| Tasks and exercises |
1. From the blog below, reproduce the passage from "I remember when" up to and including "never forgotten that." word for word.
2. Translate this sentence from the blog below into Spanish: "It is officially Fall and the start of cold season."

| Source text |
········

Monday, September 28, 2009

Offically Fall

It is officially Fall and the start of cold season.
We all have colds in our house. Two sneezy, snotty kids. Two sneezy snotty, grumpy parents. But the daddy gets to escape to his office for the day. Lucky guy...

At least my kids aren't grumpy and whiny. Kids, unlike adults don't really notice that they are sick until there is a giant booger hanging out of their nose.
Adults, on the other hand usually get whiny and grumpy and need extra attention and just want to lie in bed all day. Unfortunately I don't have that option.
Oh well.

On another note: tomorrow my life as a dishwasher ends! We are getting a real, brand new dishwasher. It was on sale and we actually agreed on it! (We agreed on three different things that day - there must have been something in the air)
So today I will wash the pile of dishes on the counter and enjoy it! Well, probably not enjoy it but I will know that that is one of the last times I will have to do it so I will be filled with joy and anticipation! Or at least relief.

We had a nice weekend, even though we were all sick. We didn't worry about cleaning, laundry and dishes.(I have to say though that my husband did do a sinkload of dishes - thank you honey!) We watched tv, did some baking, relaxed and got along. We laughed at our kids and at each other. Last night my husband and I stuck our son in the bathtub, ate some jerk chicken nachos and watched "The Amazing Race". It was lovely.

So, I have realized my house will probably never be clean, there will be way too many loads of laundry to keep up with and that our toilet will always have to be wiped before I can sit down (my three year old son's aim is pretty good but he dribbles :) but I will have a dishwasher to do those dishes and more time to read stories to my kids and drive trucks around on the floor and play peek a boo. This is what I have realized my kids will remember. They won't remember if the house was dusted, or what brands of clothes they wore or if their food was organic or not.
They will remember if I was happy (which I am really trying to be - even though I don't feel like it somedays) and if I played with them and if I got along with their dad and if made them feel special. This is my goal.

I remember when I was a teenager, hearing someone say that if kids see their parents eyes light up when they walk into a room, they will know they are loved. I've never forgotten that.
That is the kind of parent I want to be.

Friday, September 25, 2009

sad

I cannot even come close to articulating my thoughts today.
I miss my dad like crazy. I don't know why it's so hard right now. Most days these past couple of months have been ok. But the past couple of days I have been so sad and lonely and just wishing that things were different. I think maybe I'm finally realizing that he's not ever coming back. Ive known that's he's gone but maybe haven't really believed it. That doesn't make sense but there's no other way to put it. I think I've been waiting for him to show up. It's so weird.
Sad doesn't describe how I feel. I feel like part of me is missing.

Tuesday, September 22, 2009

First birthday without my dad.
I miss him.

Saturday, September 19, 2009

Check this out:

http://fatrantblog.wordpress.com/

Friday, September 18, 2009

Unrealistic expectations:

Just one week later:

Nicole Richie steps out with Harlow one week postpartum — x17Online.com
(copy and paste - I can't get a link to work)

http://x17online.com/celebrities/nicole_richie/x17_xclusive_nicole_looks_amazing_just_one_week_after_giving_birth-09162009.php

I usually don't read anything that has to do with celebrities - except one blog that always has interesting articles and links. Upon seeing that link I was just a bit irritated. No wonder we have unrealistic expectations of ourselves. If a celebrity can shed her baby weight that fast - so can we! right?

········

| Records provided |
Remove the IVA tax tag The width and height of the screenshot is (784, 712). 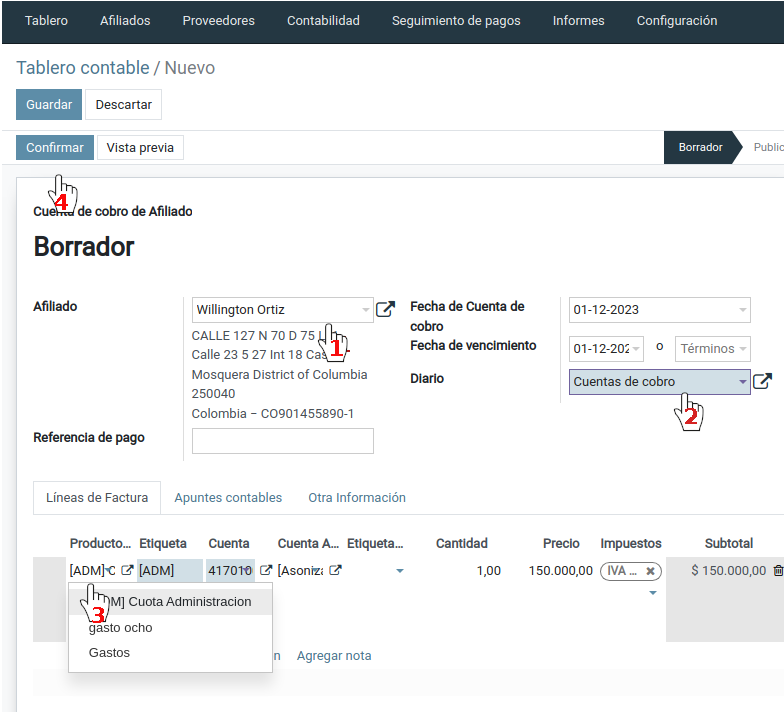pyautogui.click(x=650, y=571)
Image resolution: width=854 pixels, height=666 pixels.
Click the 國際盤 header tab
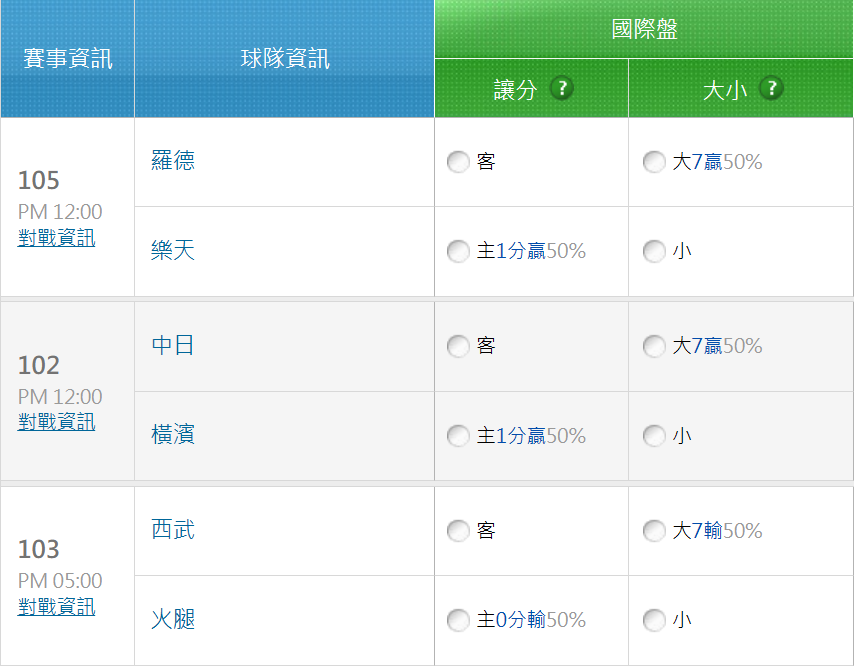pyautogui.click(x=644, y=30)
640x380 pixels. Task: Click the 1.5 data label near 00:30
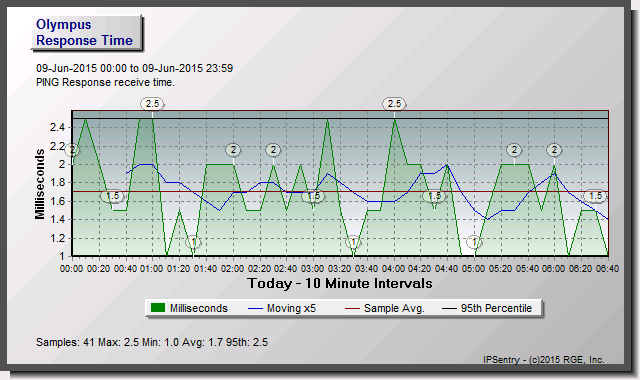(x=113, y=196)
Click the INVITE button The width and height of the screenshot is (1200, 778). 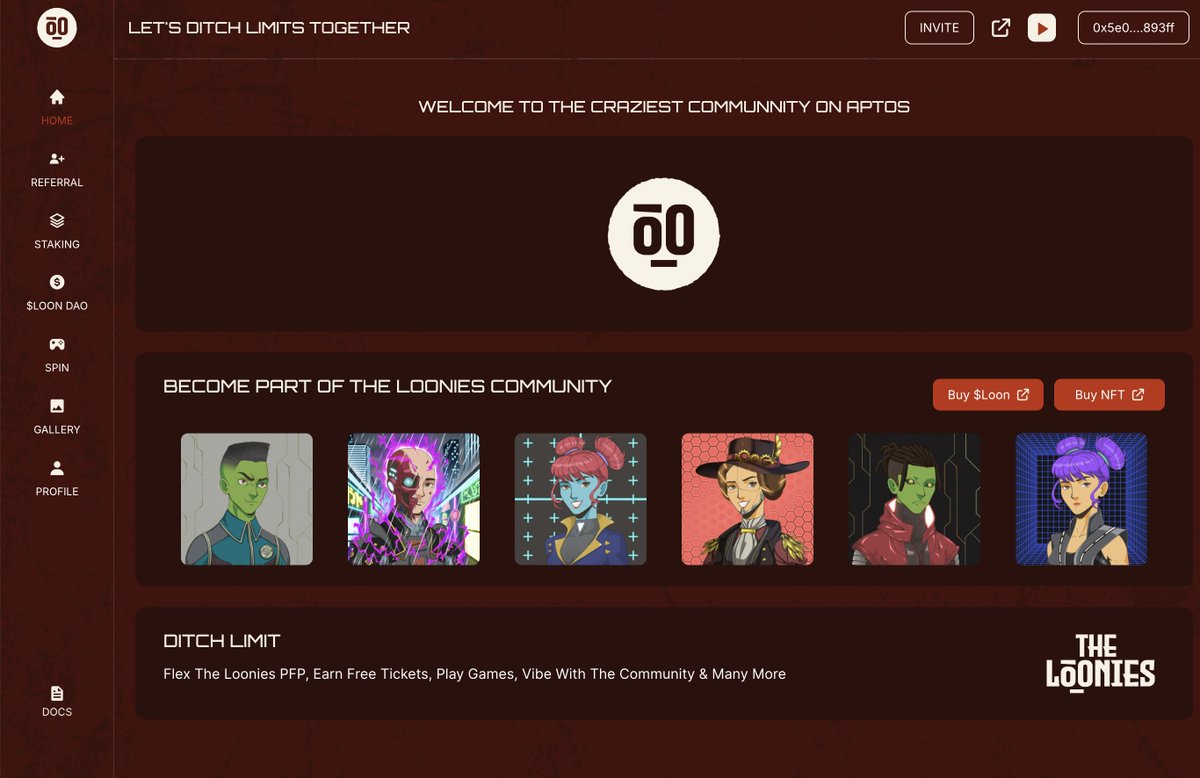coord(939,28)
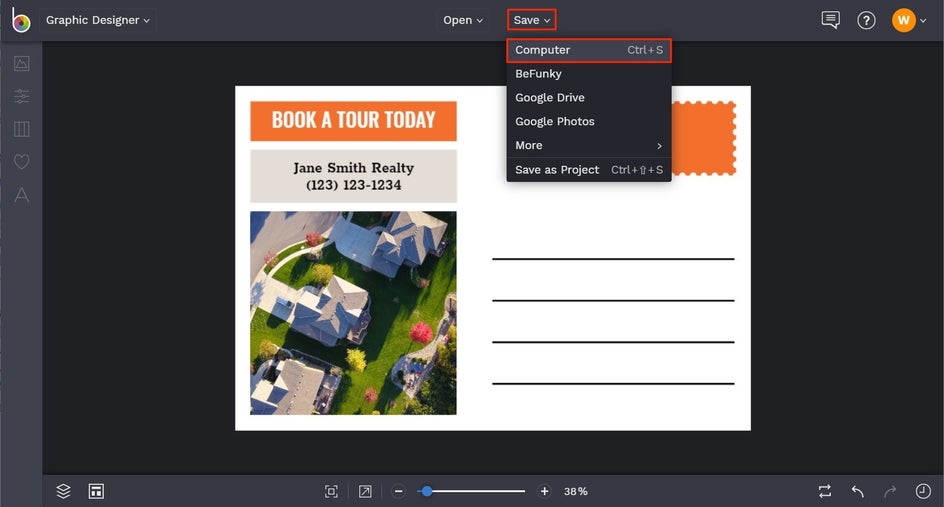944x507 pixels.
Task: Select Google Drive save option
Action: (x=550, y=98)
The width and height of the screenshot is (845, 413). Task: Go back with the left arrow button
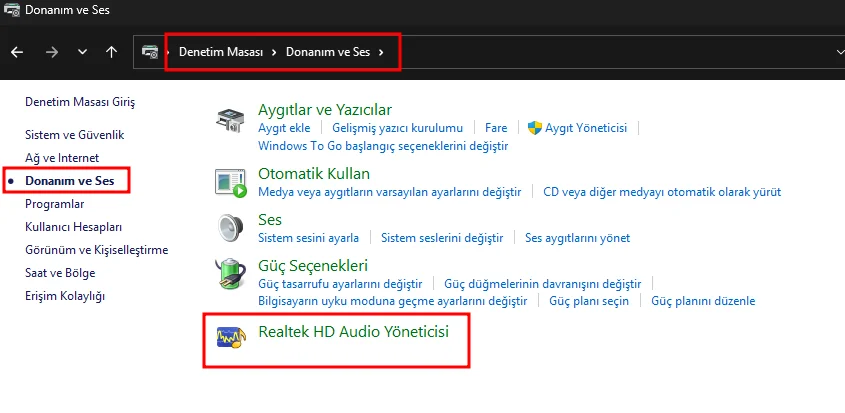coord(17,52)
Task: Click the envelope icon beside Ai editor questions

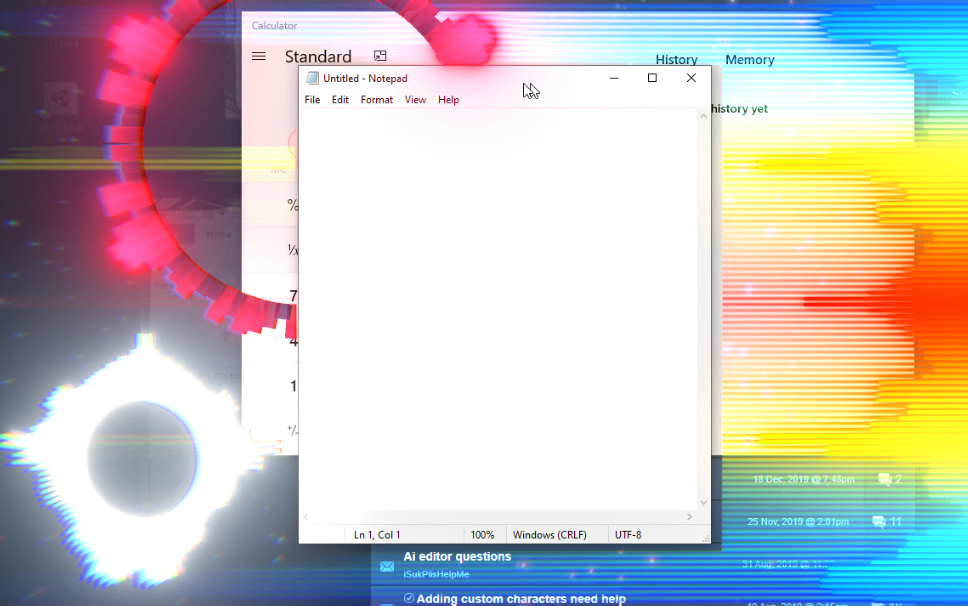Action: click(387, 567)
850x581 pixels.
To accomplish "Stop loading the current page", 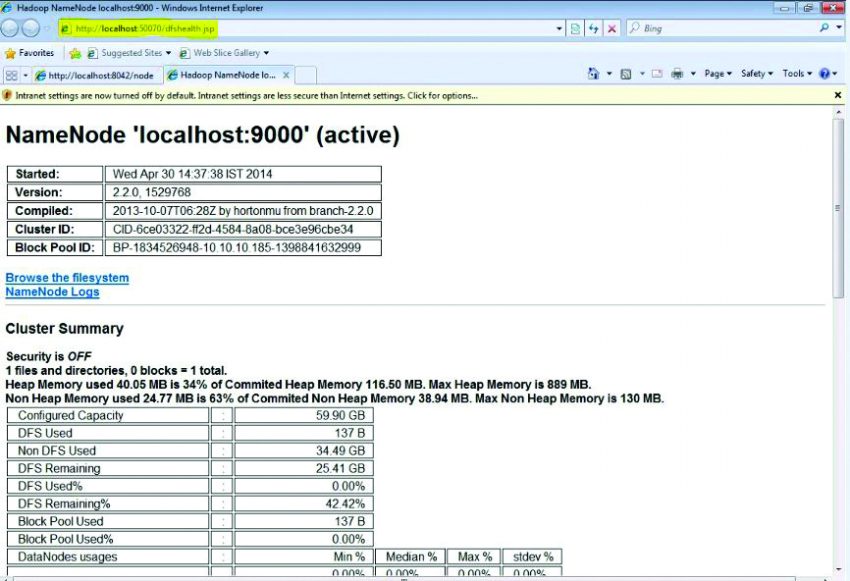I will [x=611, y=29].
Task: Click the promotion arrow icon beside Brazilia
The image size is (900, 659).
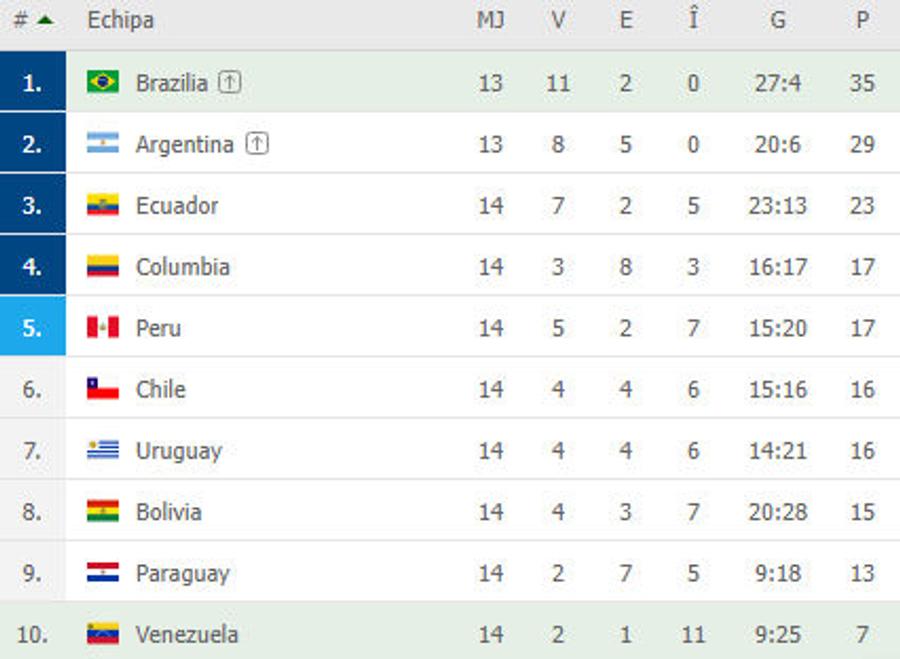Action: [x=230, y=82]
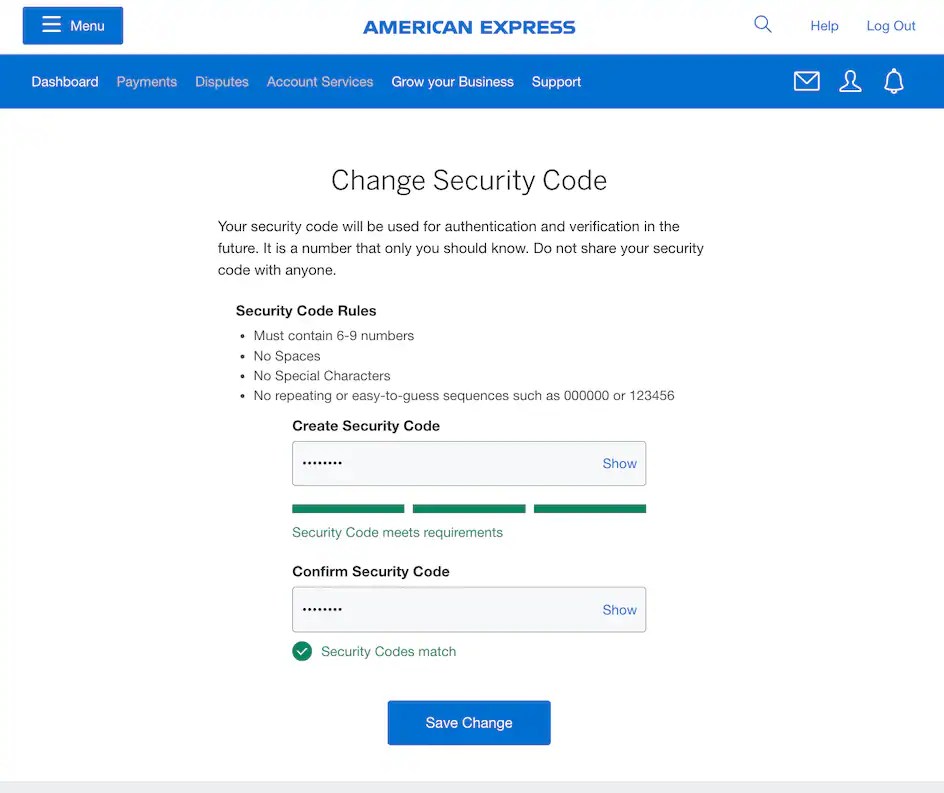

········

| Task-by-task outputs |
1.
I remember when I was a teenager, hearing someone say that if kids see their parents eyes light up when they walk into a room, they will know they are loved. I've never forgotten that.

2. Es oficialmente otoño y el comienzo de la temporada de resfriados.